In total, $138 billion was awarded in federal funds to private contractors for the Iraq War, with Halliburton receiving more than $39.5 billion of the federal contracts related to the Iraq military invasion and occupation between 2003 and 2013. There were three other primary contractors in Iraq: Blackwater Worldwide, a mercenary army responsible for countless murders and massacres of Iraqis; CACI International, which received $66.2 million in state funds while being accused of the beating, starvation, sexual assault, sleep deprivation and torture of detainees in Abu Ghraib prison outside Baghdad; and Titan Corp., which supplied interpreters to Abu Ghraib and also was implicated in human rights abuses at the prison.

KBR was not alone in these kinds of dealings. The Carlyle Group, a Washington-based private equity firm and defense contractor, has had its hand in bringing together private investment and war, largely orchestrated by former heads of state. In a 2001 Guardian article, Oliver Burkeman and Julian Borger document what they call the “ex-presidents’ club,” naming former U.S. Secretary of State James Baker, former British Prime Minister John Major and one-time World Bank treasurer Afsaneh Masheyekhi.
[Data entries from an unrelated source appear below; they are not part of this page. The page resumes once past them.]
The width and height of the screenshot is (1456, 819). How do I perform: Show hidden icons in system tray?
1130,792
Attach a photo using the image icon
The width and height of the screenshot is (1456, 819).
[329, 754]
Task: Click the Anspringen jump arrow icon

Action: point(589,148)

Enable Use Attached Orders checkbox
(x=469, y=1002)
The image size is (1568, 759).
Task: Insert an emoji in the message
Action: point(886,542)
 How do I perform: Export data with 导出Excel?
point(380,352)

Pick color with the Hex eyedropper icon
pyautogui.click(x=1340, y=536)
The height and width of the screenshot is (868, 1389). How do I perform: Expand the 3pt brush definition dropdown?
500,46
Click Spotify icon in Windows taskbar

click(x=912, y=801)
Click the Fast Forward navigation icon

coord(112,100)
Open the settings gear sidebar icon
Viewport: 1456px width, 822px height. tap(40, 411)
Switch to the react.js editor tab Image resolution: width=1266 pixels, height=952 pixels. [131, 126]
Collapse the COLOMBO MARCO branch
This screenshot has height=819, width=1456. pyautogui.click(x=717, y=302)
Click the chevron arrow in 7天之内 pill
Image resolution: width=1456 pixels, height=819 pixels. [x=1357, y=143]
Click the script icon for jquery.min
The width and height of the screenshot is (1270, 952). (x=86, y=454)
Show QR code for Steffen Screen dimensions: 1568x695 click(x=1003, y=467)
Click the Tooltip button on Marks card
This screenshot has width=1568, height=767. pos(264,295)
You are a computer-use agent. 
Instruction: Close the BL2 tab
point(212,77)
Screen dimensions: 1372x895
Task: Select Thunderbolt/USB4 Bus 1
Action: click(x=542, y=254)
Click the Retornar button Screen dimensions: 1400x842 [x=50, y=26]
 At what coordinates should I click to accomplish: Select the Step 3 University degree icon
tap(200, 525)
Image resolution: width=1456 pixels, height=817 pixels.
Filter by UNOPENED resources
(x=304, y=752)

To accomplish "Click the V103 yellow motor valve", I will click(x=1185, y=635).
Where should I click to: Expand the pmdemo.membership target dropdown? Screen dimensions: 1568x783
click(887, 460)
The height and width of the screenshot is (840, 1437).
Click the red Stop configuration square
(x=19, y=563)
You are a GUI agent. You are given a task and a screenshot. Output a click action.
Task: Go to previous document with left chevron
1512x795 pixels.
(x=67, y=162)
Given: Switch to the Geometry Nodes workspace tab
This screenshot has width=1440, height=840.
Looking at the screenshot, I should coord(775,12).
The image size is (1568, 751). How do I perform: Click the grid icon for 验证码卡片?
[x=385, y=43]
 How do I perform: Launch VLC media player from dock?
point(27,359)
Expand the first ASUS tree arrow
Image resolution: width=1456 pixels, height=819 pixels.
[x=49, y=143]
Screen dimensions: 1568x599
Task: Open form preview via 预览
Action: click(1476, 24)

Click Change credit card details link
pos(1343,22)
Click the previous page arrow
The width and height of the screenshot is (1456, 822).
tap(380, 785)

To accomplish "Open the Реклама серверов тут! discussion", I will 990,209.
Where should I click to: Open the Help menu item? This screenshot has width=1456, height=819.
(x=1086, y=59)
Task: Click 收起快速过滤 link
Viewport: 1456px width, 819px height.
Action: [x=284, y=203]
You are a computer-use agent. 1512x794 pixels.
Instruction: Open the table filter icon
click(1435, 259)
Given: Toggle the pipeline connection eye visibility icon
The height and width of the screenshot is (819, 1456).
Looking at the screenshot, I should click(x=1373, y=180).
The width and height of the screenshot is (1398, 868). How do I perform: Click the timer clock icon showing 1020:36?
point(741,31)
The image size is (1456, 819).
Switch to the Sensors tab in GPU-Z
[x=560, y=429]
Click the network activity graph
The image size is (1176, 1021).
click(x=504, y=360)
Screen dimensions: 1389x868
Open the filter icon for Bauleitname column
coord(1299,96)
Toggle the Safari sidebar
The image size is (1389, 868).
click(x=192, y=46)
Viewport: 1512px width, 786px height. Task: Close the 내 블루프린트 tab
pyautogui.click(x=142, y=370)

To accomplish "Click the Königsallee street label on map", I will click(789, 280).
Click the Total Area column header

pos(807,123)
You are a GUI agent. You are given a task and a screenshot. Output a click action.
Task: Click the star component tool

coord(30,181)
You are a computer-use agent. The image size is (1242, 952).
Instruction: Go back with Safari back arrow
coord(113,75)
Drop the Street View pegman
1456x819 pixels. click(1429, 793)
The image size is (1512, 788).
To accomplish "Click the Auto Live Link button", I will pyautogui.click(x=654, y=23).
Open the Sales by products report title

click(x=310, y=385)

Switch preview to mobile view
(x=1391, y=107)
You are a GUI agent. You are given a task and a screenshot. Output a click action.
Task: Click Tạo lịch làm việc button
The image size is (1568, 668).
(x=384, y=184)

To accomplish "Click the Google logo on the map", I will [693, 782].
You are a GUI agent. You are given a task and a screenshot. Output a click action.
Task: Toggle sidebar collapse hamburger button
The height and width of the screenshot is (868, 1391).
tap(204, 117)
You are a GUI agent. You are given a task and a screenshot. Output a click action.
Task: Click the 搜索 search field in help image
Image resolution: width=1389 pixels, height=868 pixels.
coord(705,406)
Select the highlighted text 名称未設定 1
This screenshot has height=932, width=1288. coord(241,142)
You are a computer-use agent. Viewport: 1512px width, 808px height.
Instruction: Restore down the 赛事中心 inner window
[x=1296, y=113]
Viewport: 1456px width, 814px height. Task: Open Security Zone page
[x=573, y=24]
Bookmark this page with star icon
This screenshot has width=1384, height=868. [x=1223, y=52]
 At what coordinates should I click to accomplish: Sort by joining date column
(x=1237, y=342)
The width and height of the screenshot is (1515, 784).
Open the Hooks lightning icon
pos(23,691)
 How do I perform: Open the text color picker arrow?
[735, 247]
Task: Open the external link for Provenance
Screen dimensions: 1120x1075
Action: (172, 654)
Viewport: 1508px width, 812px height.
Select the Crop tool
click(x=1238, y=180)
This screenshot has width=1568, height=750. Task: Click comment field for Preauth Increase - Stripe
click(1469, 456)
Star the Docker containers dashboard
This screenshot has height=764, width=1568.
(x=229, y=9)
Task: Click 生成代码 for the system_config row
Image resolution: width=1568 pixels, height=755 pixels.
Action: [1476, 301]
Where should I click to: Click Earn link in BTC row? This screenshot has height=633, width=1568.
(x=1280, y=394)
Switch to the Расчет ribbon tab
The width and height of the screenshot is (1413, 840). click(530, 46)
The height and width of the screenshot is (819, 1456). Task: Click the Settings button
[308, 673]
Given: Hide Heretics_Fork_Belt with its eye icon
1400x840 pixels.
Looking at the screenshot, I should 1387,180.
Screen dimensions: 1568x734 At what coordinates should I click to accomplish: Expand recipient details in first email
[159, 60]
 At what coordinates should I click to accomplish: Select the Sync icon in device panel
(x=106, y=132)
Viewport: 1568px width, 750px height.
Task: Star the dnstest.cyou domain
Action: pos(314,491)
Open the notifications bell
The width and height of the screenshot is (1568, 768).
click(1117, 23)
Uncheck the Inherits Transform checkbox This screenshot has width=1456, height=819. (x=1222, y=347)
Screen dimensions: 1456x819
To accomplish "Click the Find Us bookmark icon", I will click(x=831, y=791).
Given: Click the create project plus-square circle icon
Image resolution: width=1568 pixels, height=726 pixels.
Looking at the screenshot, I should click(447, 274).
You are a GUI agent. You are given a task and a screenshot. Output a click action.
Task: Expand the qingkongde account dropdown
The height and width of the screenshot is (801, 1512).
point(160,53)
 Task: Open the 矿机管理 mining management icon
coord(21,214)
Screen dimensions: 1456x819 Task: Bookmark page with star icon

While Carlyle was the focus of numerous exposés around the time of the U.S. invasions of Iraq and Afghanistan, major media has provided limited follow-up coverage, and the company has been allowed to “rebrand” itself as an “investment group.” Some might argue “coincidence,” with so many specialized contractors making deals and forming policy with the U.S. government, but it does look suspicious when, for instance, on Sept. 11, 2001, The Carlyle Group was set to hold an investor meeting in Washington with the guest of honor being Shafiq bin Laden, brother of Osama bin Laden. …

More recently, Bannon, when he was a Trump adviser in the White House, pushed the proposal of Erik Prince, Blackwater’s founder, to deploy private military contractors in Afghanistan, where 6,000 contractors plus U.S. special operations troops and support personnel would embed with local Afghan units. Beyond this, we have the Trump administration also considering Prince’s plan to build a mercenary force in Syria, despite Prince’s conflicts in the United Emirates, where he brought into the country several hundred Colombians posing as construction workers to fight in Yemen. When it emerged that Prince has collaborated with Oliver North and former CIA officer John R. Maguire to develop a plan to create a private spy network to circumvent the CIA, the White House opened its doors. All this plus a 2017 meeting in the Seychelles with the United Arab Emirate’s Crown Prince Mohammed bin Zayed Al-Nahyan, CEO of the Russian Direct Investment Fund Kirill Dmitriev and Prince that ended in a House Intelligence Committee hearing.

Journalist Josh Marshall, from Talking Points Memo, has noted how Prince regularly uses “ex-military and intelligence operatives to build parallel national security forces that operate for profit and outside the rule of law.” However, operating outside the law seems to be more the rule than the exception if we are to honestly approach the common pattern repeating itself wherein U.S. foreign policy and private industries collaborate. We cannot ignore that SCL/Cambridge Analytica (which could be reborn under a new name after announcing it is shutting down) works on the tracking, analysis and manipulation of popular opinion abroad related to both U.S. and U.K. military and diplomatic services, any more than we can negate the questionable ties between SCL and Republican billionaire Robert Mercer, his daughter Rebekah Mercer and Bannon (Mercer’s business partner), who later became Donald Trump’s de facto campaign manager.